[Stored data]
________________________

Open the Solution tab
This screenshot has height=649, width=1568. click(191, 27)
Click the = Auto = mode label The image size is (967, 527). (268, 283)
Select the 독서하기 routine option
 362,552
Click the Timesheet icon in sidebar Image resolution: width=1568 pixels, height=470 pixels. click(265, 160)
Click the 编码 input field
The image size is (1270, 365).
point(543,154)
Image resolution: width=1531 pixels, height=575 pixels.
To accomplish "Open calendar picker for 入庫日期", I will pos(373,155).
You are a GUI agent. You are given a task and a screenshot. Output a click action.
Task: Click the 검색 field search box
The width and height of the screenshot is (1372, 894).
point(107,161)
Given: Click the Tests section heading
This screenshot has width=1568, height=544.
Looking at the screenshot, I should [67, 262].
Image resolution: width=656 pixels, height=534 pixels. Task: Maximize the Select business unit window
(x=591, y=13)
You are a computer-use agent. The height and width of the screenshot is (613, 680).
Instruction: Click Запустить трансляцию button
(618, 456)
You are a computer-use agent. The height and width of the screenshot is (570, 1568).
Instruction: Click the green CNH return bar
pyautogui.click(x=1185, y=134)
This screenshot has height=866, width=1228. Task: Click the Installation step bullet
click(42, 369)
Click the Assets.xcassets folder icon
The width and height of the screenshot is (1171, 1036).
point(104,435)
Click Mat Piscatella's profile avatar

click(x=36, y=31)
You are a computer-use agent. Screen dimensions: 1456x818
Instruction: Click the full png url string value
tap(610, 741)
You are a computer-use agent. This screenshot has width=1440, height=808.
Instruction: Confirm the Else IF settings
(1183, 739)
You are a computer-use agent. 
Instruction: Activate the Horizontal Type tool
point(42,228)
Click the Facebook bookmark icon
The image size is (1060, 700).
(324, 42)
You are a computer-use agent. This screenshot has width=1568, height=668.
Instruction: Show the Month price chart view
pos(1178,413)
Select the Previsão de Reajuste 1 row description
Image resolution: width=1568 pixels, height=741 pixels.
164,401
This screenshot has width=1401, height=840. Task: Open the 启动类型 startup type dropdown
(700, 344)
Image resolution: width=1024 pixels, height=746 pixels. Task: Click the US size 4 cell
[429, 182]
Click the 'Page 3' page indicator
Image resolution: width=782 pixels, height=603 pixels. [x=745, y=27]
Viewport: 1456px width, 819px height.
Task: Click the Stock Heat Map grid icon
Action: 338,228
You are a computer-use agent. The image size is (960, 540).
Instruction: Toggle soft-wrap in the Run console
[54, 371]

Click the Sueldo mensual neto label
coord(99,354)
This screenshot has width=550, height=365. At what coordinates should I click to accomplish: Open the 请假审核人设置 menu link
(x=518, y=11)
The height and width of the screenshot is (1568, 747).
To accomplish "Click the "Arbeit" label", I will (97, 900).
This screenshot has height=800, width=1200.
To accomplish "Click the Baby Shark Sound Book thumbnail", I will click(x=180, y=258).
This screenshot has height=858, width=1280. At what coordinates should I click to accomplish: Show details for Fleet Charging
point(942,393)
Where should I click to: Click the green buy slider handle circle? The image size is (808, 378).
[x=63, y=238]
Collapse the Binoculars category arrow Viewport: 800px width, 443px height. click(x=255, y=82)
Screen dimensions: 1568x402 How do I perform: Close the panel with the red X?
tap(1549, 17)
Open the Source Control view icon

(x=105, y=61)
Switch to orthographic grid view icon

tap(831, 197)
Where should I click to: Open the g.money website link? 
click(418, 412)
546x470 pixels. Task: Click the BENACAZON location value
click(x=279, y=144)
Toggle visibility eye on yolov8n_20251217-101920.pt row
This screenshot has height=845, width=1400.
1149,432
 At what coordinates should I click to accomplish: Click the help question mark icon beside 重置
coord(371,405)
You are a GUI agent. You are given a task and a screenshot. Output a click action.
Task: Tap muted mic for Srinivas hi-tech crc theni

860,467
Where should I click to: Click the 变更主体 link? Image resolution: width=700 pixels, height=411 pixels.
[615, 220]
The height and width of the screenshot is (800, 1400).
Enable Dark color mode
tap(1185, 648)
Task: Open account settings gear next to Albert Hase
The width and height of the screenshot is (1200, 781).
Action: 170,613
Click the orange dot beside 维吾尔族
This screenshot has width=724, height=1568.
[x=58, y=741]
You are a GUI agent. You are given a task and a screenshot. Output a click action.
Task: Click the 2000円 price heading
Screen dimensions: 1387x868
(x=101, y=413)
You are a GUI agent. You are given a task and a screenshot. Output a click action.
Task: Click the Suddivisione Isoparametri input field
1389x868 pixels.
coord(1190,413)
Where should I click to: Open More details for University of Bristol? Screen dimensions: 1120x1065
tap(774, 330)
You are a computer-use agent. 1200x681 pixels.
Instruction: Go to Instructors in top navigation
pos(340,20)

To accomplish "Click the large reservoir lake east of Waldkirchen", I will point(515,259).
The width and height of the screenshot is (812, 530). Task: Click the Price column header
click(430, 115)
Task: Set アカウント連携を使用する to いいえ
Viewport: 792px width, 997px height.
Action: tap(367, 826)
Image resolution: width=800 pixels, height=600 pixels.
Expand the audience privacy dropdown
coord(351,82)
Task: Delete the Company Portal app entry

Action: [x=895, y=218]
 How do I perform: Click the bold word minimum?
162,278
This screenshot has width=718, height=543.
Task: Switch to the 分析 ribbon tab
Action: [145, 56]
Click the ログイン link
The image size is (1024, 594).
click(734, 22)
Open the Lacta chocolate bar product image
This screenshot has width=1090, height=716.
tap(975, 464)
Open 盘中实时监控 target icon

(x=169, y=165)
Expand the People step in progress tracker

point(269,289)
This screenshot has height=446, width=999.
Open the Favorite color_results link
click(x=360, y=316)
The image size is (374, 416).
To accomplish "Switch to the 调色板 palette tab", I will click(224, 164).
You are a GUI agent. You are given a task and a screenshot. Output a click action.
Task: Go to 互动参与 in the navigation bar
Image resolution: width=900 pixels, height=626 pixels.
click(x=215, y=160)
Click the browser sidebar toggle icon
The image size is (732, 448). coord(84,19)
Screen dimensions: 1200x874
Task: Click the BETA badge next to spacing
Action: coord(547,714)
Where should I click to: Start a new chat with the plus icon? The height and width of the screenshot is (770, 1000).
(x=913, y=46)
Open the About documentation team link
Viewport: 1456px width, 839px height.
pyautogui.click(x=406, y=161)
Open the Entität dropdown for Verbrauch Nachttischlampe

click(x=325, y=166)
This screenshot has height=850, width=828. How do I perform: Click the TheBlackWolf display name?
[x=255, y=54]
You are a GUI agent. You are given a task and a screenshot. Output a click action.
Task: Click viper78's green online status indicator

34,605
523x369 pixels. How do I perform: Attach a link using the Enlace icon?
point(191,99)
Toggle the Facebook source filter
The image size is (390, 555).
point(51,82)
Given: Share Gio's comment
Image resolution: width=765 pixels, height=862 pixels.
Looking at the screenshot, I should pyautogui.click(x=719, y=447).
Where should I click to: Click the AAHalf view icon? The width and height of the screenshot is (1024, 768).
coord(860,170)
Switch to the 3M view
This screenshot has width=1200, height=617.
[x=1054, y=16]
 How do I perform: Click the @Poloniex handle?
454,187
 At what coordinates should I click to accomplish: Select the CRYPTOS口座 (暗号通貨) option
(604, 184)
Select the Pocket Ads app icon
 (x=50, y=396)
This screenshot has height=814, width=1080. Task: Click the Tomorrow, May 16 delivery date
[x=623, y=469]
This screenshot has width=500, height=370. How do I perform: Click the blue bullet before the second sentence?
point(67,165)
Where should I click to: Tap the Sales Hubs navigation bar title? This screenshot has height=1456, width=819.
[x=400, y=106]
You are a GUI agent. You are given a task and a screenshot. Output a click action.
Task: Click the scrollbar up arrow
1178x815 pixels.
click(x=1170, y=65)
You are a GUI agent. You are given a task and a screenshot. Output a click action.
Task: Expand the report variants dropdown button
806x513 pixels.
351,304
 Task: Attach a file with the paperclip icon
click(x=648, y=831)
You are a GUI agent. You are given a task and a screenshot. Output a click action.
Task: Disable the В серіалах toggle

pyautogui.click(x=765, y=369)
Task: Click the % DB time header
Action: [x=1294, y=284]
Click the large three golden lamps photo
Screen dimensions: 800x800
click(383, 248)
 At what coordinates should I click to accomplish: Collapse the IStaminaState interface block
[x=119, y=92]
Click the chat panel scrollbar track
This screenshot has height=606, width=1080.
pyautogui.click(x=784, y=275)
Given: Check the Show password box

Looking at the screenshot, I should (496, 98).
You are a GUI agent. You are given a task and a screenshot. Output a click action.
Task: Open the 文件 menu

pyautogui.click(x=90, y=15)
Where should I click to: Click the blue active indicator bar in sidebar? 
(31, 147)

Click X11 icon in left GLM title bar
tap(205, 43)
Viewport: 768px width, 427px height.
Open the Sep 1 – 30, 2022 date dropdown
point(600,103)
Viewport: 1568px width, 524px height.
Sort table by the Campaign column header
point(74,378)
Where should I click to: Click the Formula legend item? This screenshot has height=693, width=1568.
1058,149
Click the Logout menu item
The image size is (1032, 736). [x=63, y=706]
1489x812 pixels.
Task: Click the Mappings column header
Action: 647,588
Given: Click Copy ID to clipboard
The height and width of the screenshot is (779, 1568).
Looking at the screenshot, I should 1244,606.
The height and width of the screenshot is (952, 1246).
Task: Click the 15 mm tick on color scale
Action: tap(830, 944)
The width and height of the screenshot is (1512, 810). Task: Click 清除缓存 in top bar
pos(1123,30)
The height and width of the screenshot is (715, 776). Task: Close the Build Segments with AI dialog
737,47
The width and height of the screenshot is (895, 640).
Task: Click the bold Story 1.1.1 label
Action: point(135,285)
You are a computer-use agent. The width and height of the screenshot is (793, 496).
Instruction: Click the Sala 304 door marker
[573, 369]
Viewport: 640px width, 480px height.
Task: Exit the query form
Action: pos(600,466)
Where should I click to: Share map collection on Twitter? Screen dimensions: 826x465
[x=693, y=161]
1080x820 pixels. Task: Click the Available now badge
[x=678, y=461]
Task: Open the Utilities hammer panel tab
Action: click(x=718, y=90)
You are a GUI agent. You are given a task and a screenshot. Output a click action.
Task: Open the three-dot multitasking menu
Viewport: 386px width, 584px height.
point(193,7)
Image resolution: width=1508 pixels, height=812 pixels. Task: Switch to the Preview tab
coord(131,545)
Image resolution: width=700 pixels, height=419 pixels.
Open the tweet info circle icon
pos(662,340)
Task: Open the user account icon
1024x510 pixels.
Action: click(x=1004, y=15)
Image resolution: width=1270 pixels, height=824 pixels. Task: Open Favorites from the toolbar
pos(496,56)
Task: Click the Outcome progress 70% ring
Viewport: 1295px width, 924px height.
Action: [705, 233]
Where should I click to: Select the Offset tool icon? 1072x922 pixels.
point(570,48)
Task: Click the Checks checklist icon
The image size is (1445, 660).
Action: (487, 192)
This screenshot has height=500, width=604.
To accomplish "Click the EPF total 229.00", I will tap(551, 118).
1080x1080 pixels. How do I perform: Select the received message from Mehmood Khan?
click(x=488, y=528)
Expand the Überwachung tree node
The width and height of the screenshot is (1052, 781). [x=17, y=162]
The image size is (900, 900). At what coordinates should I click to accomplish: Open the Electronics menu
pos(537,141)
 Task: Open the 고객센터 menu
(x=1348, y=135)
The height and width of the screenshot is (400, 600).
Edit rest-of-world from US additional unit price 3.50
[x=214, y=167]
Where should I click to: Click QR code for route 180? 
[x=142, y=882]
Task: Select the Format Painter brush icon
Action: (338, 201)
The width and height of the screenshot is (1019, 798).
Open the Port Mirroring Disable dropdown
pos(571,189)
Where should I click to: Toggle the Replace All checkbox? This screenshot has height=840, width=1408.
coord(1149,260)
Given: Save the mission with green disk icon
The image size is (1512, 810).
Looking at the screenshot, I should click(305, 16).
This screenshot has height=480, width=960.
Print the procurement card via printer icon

________________________

Update the stretch of records from the start through the line containing "(x=591, y=13)". Replace "Timesheet" with "Attendance" and leave everything else unchanged.

The response -
Open the Solution tab
This screenshot has height=649, width=1568. click(191, 27)
Click the = Auto = mode label The image size is (967, 527). (268, 283)
Select the 독서하기 routine option
 362,552
Click the Attendance icon in sidebar Image resolution: width=1568 pixels, height=470 pixels. click(265, 160)
Click the 编码 input field
The image size is (1270, 365).
point(543,154)
Image resolution: width=1531 pixels, height=575 pixels.
To accomplish "Open calendar picker for 入庫日期", I will pos(373,155).
You are a GUI agent. You are given a task and a screenshot. Output a click action.
Task: Click the 검색 field search box
The width and height of the screenshot is (1372, 894).
point(107,161)
Given: Click the Tests section heading
This screenshot has width=1568, height=544.
Looking at the screenshot, I should [67, 262].
Image resolution: width=656 pixels, height=534 pixels. Task: Maximize the Select business unit window
(x=591, y=13)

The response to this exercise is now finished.